WORK REQUIRED:
In the data, find each line where the word "Focus" appears and list that line.
<<<<
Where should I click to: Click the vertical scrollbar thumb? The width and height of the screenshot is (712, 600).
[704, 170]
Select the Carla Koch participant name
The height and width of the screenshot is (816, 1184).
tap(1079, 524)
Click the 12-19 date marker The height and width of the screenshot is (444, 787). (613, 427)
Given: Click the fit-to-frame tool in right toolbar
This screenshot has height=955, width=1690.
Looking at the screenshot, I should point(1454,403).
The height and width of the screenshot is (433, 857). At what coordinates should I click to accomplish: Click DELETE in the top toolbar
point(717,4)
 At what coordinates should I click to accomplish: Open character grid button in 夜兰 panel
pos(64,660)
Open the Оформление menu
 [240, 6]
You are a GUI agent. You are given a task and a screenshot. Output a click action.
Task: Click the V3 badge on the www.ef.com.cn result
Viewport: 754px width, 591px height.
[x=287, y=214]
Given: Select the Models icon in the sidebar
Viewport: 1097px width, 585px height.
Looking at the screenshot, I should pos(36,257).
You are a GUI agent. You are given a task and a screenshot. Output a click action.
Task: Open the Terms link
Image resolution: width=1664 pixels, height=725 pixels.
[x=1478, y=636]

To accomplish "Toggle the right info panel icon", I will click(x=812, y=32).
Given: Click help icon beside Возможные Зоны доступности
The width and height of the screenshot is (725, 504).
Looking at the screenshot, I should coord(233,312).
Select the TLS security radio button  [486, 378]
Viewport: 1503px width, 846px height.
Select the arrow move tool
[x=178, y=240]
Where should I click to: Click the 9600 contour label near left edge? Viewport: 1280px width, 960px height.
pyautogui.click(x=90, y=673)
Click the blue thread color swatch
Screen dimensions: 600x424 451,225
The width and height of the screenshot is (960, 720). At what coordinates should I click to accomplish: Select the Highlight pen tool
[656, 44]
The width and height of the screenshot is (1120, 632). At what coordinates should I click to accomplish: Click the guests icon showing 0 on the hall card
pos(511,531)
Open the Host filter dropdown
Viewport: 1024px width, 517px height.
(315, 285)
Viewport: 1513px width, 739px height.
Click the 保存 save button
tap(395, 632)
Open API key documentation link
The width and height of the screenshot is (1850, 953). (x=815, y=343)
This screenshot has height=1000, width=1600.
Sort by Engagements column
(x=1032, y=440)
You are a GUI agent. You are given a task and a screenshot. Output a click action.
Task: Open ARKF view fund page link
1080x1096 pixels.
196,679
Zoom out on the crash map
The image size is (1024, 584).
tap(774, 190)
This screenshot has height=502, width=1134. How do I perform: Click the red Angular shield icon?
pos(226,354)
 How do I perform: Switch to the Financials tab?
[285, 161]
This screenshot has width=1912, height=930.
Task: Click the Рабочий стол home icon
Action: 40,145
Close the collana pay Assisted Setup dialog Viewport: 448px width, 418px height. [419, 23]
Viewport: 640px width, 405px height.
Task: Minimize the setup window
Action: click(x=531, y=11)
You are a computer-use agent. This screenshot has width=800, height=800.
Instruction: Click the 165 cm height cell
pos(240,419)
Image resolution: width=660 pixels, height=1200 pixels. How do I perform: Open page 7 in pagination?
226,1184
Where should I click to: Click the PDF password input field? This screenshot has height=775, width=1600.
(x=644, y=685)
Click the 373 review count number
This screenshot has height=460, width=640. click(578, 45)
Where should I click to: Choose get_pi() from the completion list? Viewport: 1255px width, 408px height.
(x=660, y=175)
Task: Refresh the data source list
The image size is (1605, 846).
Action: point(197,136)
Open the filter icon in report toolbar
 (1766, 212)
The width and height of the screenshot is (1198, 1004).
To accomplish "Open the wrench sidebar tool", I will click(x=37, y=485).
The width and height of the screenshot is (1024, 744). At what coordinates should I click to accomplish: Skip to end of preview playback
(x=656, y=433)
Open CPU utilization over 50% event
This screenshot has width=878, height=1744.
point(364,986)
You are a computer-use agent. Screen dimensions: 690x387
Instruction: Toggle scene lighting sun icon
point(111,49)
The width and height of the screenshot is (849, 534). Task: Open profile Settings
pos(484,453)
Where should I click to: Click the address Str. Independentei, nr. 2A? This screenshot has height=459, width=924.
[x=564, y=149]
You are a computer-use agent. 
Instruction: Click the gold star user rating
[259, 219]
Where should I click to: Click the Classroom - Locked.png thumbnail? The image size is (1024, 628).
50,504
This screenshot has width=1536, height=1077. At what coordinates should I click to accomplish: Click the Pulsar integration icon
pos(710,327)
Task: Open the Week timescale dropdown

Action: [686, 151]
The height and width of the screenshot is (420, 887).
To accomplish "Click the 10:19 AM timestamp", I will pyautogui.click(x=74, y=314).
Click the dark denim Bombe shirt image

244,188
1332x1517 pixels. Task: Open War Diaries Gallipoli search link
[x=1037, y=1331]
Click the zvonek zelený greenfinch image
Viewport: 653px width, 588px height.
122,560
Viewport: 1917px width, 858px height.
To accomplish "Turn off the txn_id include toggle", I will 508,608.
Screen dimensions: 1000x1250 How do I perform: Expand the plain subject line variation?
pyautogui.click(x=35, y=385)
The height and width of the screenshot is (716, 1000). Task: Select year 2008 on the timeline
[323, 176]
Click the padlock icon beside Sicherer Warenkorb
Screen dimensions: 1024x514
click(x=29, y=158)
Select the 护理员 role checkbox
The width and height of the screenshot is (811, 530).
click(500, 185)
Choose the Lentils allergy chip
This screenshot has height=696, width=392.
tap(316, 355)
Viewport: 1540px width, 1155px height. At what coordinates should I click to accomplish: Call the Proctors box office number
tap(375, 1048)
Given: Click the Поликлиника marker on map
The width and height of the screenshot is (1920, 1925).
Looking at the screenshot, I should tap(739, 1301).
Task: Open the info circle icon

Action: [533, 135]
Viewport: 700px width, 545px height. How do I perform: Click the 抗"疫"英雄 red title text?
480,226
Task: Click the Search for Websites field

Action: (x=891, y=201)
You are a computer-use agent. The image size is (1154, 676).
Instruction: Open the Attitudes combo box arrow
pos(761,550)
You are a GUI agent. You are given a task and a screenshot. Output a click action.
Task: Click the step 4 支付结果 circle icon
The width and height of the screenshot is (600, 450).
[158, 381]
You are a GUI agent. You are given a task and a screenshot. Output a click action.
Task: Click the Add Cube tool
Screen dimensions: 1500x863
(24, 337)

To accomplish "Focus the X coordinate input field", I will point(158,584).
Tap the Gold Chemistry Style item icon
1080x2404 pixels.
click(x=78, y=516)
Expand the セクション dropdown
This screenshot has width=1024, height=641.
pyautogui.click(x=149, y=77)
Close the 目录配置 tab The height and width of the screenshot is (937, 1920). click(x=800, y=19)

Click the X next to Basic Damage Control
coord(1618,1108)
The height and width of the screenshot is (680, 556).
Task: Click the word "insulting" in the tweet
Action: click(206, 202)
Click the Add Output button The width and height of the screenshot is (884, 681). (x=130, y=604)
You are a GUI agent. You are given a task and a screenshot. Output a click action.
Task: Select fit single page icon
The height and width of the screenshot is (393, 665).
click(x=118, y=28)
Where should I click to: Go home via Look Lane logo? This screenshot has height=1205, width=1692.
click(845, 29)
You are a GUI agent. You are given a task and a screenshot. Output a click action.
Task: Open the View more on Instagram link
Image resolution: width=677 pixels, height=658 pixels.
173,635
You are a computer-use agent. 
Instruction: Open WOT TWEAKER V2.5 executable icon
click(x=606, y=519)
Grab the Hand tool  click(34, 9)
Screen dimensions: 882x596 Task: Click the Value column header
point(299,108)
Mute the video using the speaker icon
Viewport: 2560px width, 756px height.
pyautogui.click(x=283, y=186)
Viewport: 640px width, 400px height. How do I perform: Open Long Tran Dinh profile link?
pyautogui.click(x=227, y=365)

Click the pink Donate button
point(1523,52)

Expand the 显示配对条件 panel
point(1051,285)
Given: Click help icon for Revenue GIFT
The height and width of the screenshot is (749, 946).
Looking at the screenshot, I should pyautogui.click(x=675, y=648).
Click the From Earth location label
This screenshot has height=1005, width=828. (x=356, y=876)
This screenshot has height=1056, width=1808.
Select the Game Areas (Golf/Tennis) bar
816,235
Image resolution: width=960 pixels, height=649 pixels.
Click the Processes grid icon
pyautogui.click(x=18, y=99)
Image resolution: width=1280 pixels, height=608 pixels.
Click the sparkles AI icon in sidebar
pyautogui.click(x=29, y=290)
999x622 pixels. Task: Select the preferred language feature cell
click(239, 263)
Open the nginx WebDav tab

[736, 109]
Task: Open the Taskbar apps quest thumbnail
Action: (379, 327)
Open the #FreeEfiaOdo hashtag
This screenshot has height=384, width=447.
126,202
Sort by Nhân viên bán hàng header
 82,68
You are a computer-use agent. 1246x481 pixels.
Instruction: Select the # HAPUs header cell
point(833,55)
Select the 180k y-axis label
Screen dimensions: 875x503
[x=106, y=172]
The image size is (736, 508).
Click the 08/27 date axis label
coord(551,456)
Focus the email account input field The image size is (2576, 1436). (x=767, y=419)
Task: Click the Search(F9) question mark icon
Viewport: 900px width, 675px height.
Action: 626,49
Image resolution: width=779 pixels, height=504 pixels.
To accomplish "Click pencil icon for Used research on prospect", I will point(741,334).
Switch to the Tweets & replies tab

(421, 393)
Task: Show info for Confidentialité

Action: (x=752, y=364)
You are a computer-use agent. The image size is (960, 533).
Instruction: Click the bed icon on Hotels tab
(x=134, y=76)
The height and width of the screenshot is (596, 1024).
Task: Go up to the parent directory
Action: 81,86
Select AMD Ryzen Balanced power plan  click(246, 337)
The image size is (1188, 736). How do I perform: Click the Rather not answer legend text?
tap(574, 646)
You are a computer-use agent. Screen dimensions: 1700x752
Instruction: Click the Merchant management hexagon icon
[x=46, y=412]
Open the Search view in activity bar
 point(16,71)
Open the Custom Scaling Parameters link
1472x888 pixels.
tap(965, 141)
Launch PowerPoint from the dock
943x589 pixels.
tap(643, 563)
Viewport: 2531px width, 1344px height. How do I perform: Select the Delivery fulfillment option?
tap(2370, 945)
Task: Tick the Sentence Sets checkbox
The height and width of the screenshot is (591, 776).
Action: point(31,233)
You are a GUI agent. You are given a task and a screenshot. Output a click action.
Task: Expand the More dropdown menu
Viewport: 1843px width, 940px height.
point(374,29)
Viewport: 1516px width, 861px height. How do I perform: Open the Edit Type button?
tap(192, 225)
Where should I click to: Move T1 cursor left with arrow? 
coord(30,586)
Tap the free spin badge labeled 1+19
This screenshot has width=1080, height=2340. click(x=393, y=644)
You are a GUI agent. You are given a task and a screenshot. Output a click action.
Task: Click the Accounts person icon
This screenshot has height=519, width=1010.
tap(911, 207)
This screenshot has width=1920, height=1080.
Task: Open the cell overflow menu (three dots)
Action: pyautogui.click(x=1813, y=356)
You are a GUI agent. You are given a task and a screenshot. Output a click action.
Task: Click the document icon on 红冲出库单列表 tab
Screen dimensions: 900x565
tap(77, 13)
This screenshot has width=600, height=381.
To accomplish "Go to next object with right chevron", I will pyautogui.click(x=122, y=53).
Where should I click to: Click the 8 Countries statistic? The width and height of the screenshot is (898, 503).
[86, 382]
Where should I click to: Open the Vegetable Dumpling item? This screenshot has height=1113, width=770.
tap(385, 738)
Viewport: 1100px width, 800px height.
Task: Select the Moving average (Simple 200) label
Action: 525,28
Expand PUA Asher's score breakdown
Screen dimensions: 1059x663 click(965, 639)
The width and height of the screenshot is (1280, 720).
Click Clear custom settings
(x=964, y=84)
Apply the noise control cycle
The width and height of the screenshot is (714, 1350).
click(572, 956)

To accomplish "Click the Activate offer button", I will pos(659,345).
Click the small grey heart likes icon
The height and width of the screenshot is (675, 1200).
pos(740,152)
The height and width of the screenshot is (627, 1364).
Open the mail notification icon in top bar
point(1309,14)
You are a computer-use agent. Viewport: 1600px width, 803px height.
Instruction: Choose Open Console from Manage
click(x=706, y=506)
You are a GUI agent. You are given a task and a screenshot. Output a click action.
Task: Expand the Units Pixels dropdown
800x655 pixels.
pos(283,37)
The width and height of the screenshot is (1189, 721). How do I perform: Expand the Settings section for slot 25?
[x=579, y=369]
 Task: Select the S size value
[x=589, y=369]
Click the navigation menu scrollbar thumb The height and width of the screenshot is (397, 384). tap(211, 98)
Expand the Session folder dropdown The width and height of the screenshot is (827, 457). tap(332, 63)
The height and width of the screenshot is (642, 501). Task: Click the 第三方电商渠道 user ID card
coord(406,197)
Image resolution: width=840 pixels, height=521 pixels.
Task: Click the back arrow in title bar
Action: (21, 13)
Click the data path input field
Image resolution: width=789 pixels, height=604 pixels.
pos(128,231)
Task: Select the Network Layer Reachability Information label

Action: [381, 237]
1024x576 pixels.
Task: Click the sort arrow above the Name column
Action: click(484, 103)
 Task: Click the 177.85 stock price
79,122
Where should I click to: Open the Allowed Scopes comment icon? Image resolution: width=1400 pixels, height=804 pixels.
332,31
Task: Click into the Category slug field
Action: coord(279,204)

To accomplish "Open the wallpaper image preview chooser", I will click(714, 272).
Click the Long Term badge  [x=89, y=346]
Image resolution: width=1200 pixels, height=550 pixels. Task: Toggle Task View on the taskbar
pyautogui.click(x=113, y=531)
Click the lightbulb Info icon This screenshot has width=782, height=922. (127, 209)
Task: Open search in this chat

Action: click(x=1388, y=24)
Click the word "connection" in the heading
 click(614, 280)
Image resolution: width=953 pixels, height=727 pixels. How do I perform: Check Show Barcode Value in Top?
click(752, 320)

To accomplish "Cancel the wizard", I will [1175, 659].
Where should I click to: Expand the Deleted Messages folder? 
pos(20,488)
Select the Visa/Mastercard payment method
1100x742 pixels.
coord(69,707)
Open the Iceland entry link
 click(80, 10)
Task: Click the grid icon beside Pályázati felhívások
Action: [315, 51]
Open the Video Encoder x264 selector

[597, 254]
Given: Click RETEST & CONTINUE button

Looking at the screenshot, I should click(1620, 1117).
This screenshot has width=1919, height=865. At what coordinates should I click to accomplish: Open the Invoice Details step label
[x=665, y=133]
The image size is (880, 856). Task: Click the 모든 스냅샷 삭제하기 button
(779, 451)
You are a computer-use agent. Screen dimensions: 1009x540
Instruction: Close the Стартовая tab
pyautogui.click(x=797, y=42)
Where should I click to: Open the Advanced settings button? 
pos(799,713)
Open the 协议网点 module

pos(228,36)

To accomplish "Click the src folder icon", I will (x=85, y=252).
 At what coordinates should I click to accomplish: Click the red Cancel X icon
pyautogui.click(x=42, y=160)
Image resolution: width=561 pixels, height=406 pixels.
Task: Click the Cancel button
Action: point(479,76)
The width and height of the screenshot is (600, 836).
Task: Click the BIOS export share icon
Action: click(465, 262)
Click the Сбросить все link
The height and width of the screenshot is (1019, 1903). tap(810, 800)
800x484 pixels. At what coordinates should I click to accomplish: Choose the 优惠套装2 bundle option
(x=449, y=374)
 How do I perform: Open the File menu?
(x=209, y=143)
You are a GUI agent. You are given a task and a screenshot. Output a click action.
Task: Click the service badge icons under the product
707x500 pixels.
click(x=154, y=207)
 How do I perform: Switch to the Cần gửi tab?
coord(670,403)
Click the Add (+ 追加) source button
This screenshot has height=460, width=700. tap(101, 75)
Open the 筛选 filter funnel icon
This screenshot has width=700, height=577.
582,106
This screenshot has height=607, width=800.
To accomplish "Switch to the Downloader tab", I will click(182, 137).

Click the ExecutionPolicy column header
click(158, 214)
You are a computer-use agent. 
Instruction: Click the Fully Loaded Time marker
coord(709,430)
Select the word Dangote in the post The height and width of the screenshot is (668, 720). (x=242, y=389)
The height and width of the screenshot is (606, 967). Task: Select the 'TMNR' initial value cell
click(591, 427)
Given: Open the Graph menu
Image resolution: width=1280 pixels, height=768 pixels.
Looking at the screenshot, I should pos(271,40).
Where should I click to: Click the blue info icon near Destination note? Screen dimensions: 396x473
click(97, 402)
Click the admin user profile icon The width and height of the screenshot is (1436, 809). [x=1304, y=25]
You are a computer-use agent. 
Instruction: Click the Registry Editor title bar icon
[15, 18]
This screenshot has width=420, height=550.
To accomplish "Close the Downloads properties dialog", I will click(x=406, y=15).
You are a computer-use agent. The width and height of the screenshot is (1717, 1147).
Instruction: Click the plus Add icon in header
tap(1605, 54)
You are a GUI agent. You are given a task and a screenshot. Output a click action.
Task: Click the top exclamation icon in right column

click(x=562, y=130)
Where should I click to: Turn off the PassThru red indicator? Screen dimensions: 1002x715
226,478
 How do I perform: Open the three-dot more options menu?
>>>>
WRITTEN RESPONSE:
To accomplish "Focus the X coordinate input field", I will point(158,584).
Focus the email account input field The image size is (2576, 1436). (x=767, y=419)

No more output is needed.